O problema é simples: eu poderia me fazer passar pelo gateway de pagamento enviando informação com um SQL Injection. Repare que, mesmo que a interface não tenha sido projetada para receber dados do usuário, ela pode ser usada assim. Nesse caso de interface entre sistemas, é bom notar que seria de bom tom também ter a autenticação mútua entre os sistemas, o que impediria um ataque.

Como outros exemplos, posso citar dezenas de WebServices Ajax que não se preocupavam em validar dados de entrada, posto que assumiam que seriam sempre chamados por determinada rotina do próprio sistema. Mesmo que houvesse autenticação aqui, eu conseguiria acessar o WebService Ajax, já que o mesmo seria autenticado na minha própria página.

Não se pode confiar em nenhuma interface. Toda função que recebe dados de fora do servidor deve validar todos os dados de entrada.

Pecado 4: Validação não uniforme

A forma usada para validar varia muito conforme o framework usado. Alguns sistemas já disponibilizam toda uma infraestrutura para validação dos dados, ao passo que, em outras linguagens, tal validação deve ser feita pelo desenvolvedor quase que exclusivamente. Um dos riscos que se corre é programar a validação em cada ponto do código, de forma independente. O problema disso é que sistemas evoluem, mudam com o tempo. Na manutenção, pode ocorrer uma mudança que torne a função de validação inconsistente.

Caso clássico disso é a validação de tamanho do campo. O campo teve seu tamanho diminuído posteriormente, mas a validação continua a checar pelo tamanho original, abrindo possibilidade de um buffer overflow. Para evitar esse tipo de problema, a recomendação é que seja usado um padrão uniforme de validação de dados de entrada.

Isso não requer uma função única, mas requer que exista um padrão. Por exemplo, uma função para validar nomes de pessoas, outra para telefones, outra para CNPJ e assim por diante. Todas elas encapsuladas em uma unidade, módulo ou classe do sistema. Isso garante uniformidade no tratamento e evita que se deixe de testar todos os três aspectos críticos da validação de dados de entrada:

  • O dado imputado tem o tamanho adequado?
  • O dado imputado tem o formato adequado?
  • O dado imputado contém apenas caracteres esperados?

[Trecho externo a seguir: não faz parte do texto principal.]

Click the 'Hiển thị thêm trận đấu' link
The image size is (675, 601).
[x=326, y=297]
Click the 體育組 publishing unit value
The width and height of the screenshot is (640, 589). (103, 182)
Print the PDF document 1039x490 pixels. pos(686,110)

Pecado 5: Validar por exclusão

Uma cadeia de caracteres, ou string, é o tipo de informação mais sensível no quesito validação, pois admite diversos caracteres em um número não definido a principio. Justamente nas strings estão os principais problemas de segurança.

Tipicamente, numa string são verificados o seu tamanho, que deve estar de acordo com o esperado, e se ela contém algum caractere problemático. Por exemplo, se contem um plic (‘) ou um sinal de menor (<), que pode gerar SQL ou code Injection. Embora essa abordagem garanta a eficácia para determinados ataques, pode falhar para outros que não sejam de conhecimento do desenvolvedor ou até para ataques que venham a surgir posteriormente.

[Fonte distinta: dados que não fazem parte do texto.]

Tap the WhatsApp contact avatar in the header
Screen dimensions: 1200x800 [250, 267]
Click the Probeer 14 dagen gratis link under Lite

Assim, a recomendação é que a validação seja feita ao contrário: seja definido um conjunto de caracteres permitidos e todos os demais devem ser negados. Mais do que isso, é importante verificar para cada campo string qual conjunto mínimo de caracteres seria necessário naquele campo e se limitar a eles.
Por exemplo, nomes de pessoas podem ter letras, espaços e hífen. Não existem nomes pessoais com dígitos ou pontos. Endereços, por outro lado, podem requerer ainda a vírgula, o ponto, a barra e os dígitos.

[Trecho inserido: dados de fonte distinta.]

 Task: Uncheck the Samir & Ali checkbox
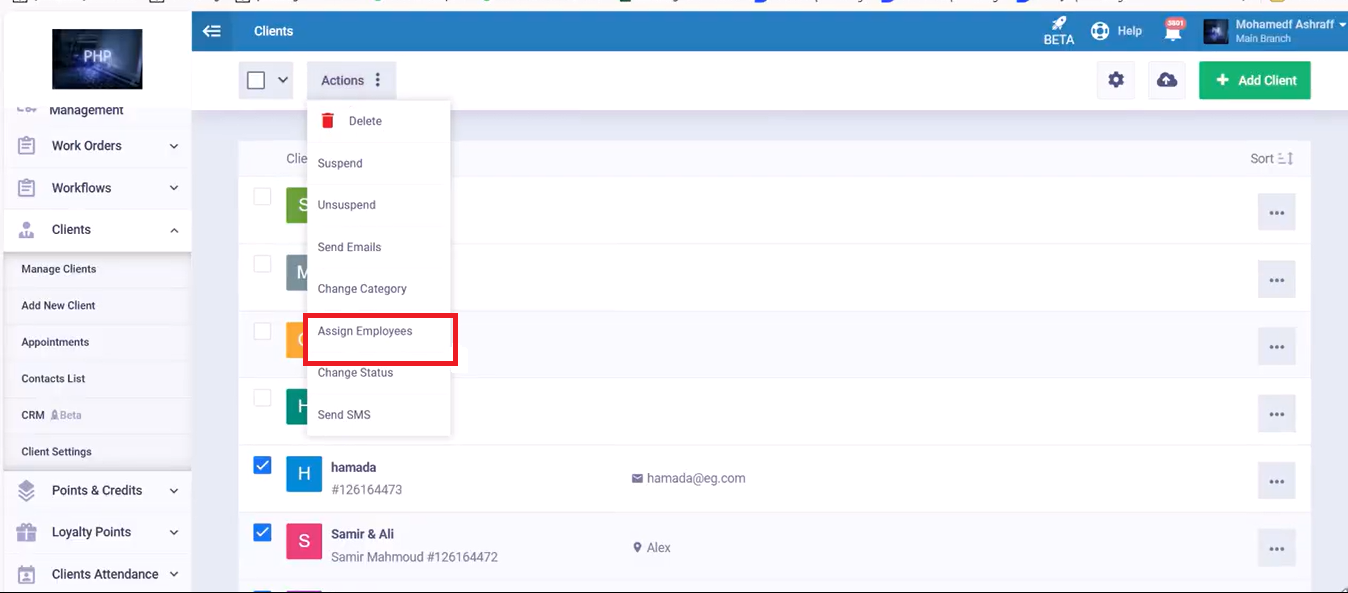(x=262, y=532)
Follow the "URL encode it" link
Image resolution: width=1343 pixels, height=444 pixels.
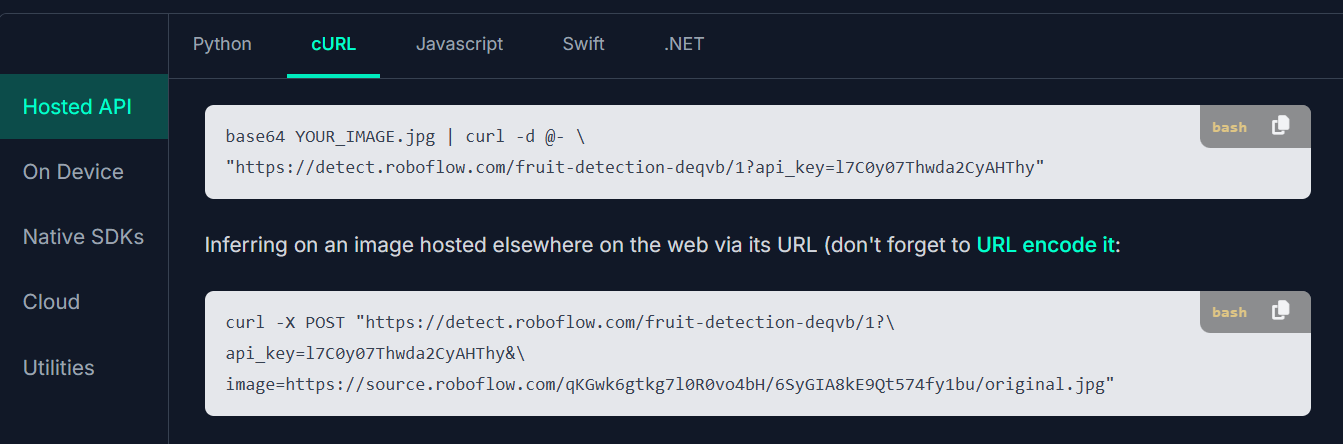tap(1045, 245)
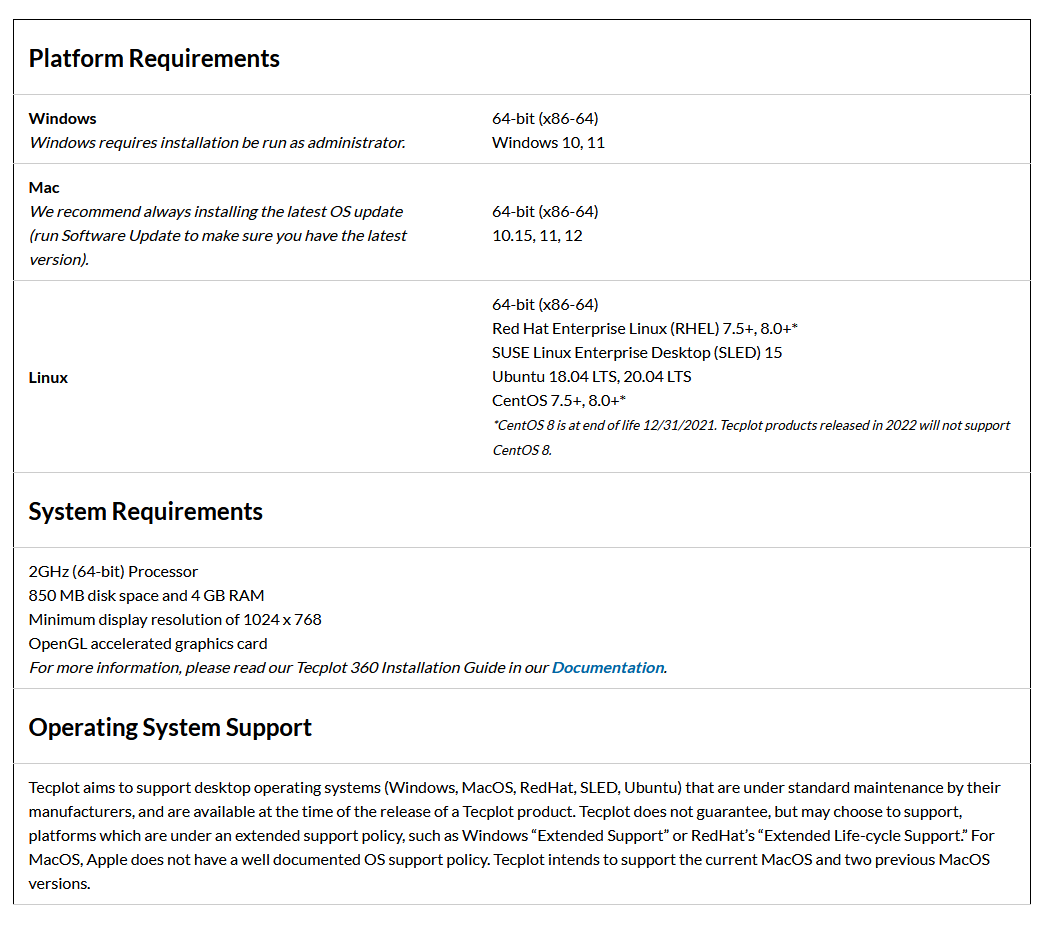Click the 2GHz (64-bit) Processor line
The image size is (1042, 925).
click(x=113, y=571)
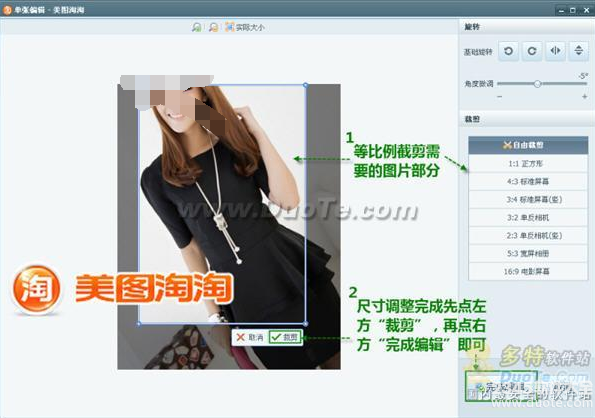
Task: Click the top-right crop selection handle
Action: tap(306, 85)
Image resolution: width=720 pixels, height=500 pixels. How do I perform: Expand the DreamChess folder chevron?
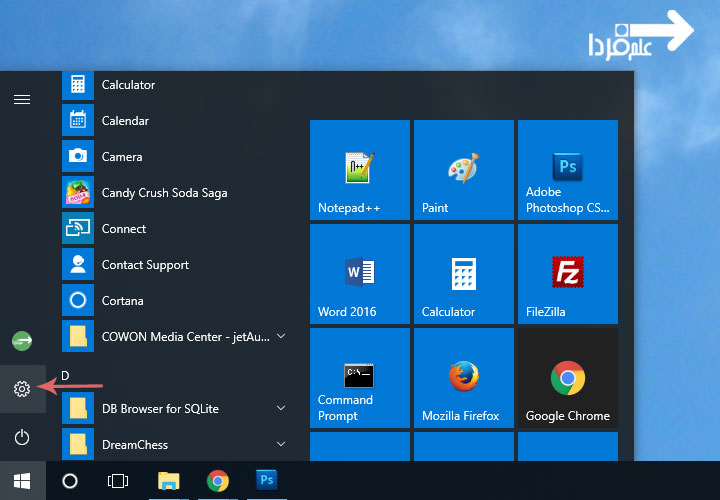pyautogui.click(x=281, y=445)
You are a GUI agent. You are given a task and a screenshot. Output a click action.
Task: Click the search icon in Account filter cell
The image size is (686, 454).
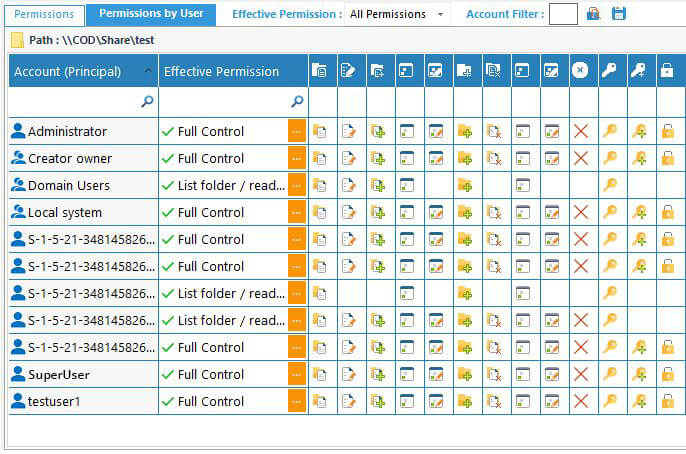point(147,101)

Quando esses dados serão usados em redes celulares ou em sistemas de grande porte, é conveniente não incluir sequer caracteres acentuados, visto que as conversões nesses sistemas são ainda sujeitas a erros e podem levar a brechas de segurança. Esse mecanismo preventivo visa garantir que só caracteres mínimos, necessários e seguros sejam aceitos, impedindo os ataques atuais e eventuais problemas que venham a surgir no futuro.

Dilema do defensor

Como podemos ver, a validação de dados de entrada reflete de forma clara o dilema do defensor. Temos que validar todos os dados, em todas as situações, todo o tempo e da forma mais estrita possível. O atacante tem a tarefa muito mais simples: basta encontrar um ponto com uma falha. Mas a validação de forma efetiva é o principal aliado do desenvolvedor para a garantia da segurança. Uma validação de dados de entrada bem feita é metade do caminho andado para uma aplicação segura.